___ DATA SECTION

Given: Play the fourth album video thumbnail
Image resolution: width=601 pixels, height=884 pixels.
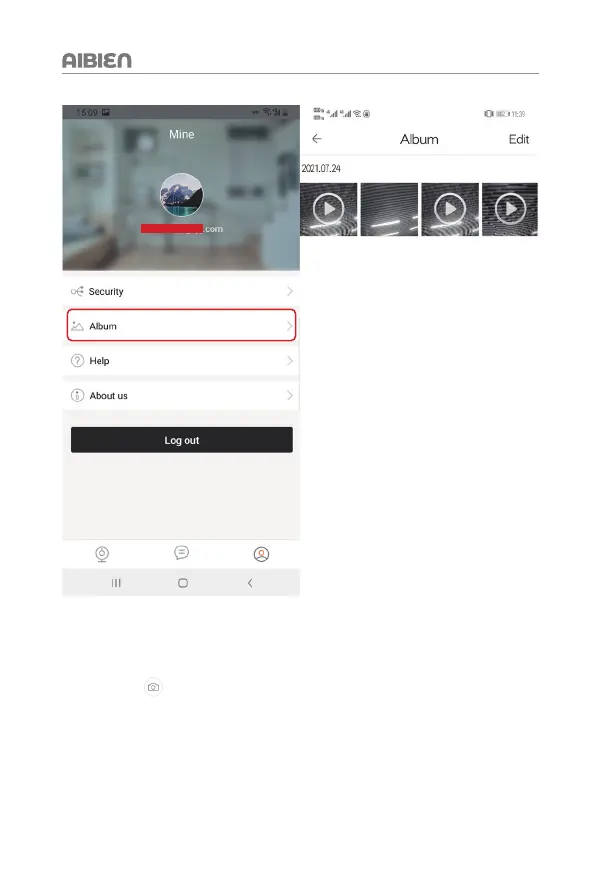Looking at the screenshot, I should click(x=510, y=209).
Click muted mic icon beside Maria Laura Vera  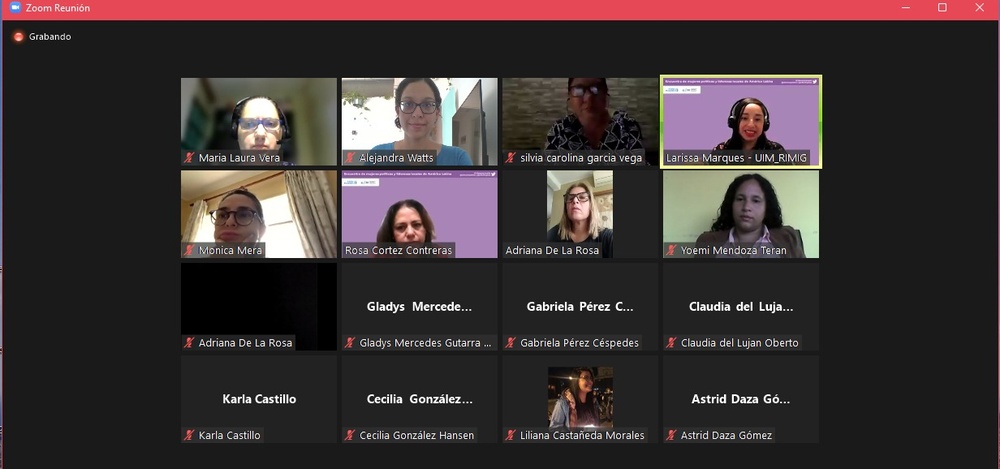click(x=189, y=158)
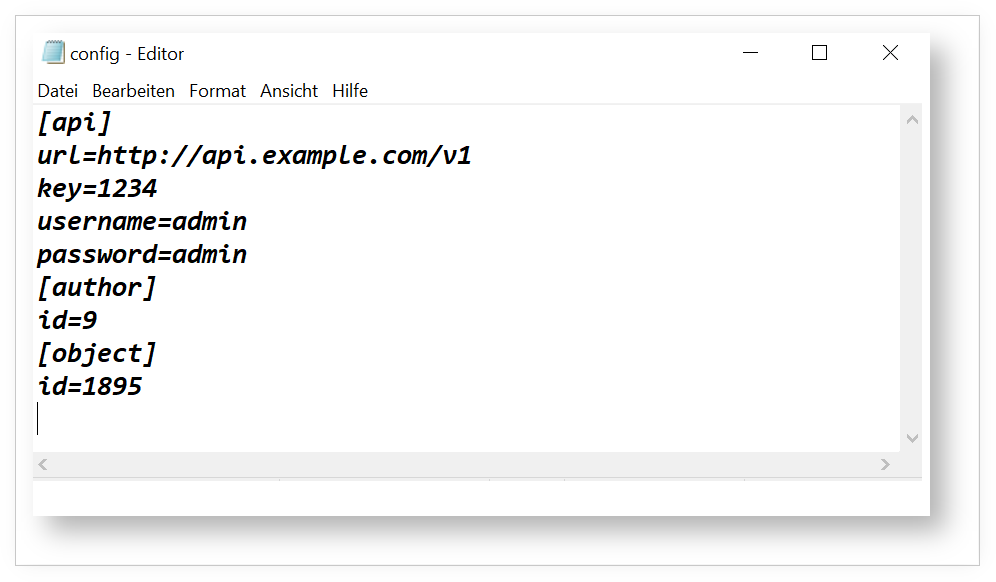This screenshot has width=996, height=582.
Task: Place cursor at key=1234 line
Action: point(97,189)
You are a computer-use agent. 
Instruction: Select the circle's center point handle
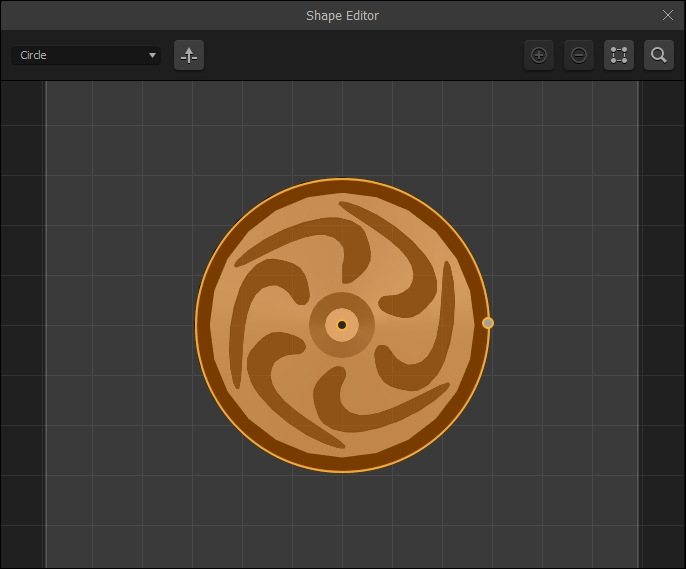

______

STATED GOAL:
Could you write out the lines again, starting at the one that has "You are a computer-use agent." and stopping after the last line, with "center point handle" renamed to "midpoint handle", everything else unchanged and the pictures left out?

SOLUTION TO THIS PROBLEM:
You are a computer-use agent. 
Instruction: Select the circle's midpoint handle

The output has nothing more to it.